Yesterday, I felt oddly compelled to go through my jewelry box.  Ostensibly, this was because last weekend, my mother asked me to return her wedding ring.  I told her I didn’t have it, and she asked me to check.
    
But I felt as though something else was urging me to take the box from the shelf where I keep it and pore over the tangled chains, lone earrings, and broken-latched bracelets I barely remember I own but can’t seem to throw away.

I’m funny about jewelry.
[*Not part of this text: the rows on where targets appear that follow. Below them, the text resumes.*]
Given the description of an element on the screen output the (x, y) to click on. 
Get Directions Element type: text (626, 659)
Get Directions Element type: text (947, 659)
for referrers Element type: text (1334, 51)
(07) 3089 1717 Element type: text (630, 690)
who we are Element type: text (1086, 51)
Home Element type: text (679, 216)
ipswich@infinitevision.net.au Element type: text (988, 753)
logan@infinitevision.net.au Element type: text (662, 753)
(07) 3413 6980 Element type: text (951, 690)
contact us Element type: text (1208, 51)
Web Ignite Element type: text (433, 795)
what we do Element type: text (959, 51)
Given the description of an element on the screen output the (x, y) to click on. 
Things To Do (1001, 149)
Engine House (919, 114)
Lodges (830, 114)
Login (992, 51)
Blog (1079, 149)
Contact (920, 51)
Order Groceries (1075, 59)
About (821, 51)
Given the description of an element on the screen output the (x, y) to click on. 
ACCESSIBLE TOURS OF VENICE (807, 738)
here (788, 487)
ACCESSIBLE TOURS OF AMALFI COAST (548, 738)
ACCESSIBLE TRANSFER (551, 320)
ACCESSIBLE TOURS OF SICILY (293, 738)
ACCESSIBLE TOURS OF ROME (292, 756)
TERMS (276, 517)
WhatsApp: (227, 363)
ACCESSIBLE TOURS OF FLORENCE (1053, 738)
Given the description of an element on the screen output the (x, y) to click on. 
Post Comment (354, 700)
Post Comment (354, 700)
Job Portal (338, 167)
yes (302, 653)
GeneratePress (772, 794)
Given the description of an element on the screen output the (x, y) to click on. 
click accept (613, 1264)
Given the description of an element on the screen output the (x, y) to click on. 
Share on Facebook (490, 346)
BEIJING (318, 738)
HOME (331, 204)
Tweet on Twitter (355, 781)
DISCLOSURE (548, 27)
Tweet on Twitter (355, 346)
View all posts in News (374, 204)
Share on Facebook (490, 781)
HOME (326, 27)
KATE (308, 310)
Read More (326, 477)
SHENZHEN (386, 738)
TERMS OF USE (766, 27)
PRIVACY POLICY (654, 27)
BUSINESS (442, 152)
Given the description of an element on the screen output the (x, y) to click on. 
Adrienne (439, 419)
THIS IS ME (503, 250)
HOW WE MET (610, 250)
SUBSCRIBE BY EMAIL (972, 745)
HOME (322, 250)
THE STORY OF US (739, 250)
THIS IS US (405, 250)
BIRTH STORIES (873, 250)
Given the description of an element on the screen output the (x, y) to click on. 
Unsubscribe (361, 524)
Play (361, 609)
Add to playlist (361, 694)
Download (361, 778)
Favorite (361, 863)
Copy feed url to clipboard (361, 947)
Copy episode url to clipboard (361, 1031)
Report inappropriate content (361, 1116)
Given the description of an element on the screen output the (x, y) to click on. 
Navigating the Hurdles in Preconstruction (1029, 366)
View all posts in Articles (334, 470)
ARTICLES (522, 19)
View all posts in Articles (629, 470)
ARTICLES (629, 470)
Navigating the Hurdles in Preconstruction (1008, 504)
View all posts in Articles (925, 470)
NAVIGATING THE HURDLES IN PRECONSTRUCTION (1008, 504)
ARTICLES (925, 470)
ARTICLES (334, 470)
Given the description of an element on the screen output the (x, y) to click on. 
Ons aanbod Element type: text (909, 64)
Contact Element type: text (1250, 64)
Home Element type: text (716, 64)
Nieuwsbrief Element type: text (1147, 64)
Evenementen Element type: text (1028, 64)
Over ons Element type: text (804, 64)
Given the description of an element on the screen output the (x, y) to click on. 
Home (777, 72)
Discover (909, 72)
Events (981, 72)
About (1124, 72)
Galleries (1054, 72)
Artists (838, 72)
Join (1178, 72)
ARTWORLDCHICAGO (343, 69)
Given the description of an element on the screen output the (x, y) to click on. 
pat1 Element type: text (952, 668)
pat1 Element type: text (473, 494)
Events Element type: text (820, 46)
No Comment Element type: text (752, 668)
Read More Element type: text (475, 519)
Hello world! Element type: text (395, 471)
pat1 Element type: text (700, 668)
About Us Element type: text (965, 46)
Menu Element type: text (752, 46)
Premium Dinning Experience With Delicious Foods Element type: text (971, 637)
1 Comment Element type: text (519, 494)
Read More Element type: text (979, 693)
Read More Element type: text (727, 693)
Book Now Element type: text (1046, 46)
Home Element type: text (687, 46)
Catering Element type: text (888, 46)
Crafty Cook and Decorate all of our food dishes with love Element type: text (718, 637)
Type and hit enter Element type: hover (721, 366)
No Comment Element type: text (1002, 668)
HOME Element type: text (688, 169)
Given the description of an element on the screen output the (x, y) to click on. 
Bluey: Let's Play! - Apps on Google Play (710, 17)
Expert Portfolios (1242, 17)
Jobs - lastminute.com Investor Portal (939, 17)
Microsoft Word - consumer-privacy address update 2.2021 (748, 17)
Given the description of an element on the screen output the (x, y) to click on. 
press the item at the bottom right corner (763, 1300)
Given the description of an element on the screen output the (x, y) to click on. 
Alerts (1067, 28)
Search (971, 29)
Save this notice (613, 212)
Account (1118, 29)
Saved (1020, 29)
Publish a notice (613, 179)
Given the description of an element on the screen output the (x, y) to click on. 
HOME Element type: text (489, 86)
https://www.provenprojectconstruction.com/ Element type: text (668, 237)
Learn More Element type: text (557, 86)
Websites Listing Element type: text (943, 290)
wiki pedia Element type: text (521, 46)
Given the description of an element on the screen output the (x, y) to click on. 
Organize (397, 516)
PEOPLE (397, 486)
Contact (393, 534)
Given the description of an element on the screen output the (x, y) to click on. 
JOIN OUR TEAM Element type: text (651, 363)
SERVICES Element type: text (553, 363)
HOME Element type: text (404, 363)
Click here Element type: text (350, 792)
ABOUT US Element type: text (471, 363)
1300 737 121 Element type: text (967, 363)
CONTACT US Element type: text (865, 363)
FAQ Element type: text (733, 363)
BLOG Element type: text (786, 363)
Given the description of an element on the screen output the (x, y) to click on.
I have pierced ears but a lot of hair, so I never wear earrings.  And I tend to wear the same pieces over and over: two cuff bracelets (one given to me by my son, another by my friend Jim), a ring with a silver horse on it that I bought in London, another with a dolphin, a gift from my daughter.  Plus a diamond watch and a couple of things Robert has given me.  I have lots of beautiful jewelry made by my friend Tracy, and I wear it often.  It makes me feel cooler than I am, because Tracy is one of the coolest people on the planet, and I know if she’s made something, it is unarguably fantastic.
 
In general, I wear jewelry that means something to me.  I’m not very good at buying a piece because I like the look of it or think it will go well with something else (which is what I love about shopping for clothes).  I like wearing jewelry that people important in my life have given me.

I never did find my mother’s wedding ring.
 
But I found something my father gave me a few years before he died: his Phi Beta Kappa key, inscribed with his name, his college (UC Berkeley), and the year he was graduated (1944, when he was 20).

Immediately on finding it, I dug around for a silver chain (with a working latch) and hung the key around my neck.  I have decided I will wear it for a while.  It makes me feel close to him.

Today is the second day of 2014—happy new year!!—and I find myself thinking about someone who has been dead more than a quarter of a century.  Someone I only knew for nineteen years, who never knew me as an adult, a writer, or a mother. 

My mother—soon to be ninety-four, with ever-worsening dementia—is losing her past.  It is slipping away, like the foam that washes up the beach and then ebbs, swallowed by the depths behind it.  Each moment disappears into a vast abyss of moments, all the same, un-remembered.


Today, moving forward, I am so grateful  to have that key—that link to an old time—and to remember why it was important to my dad and why he gave it to me.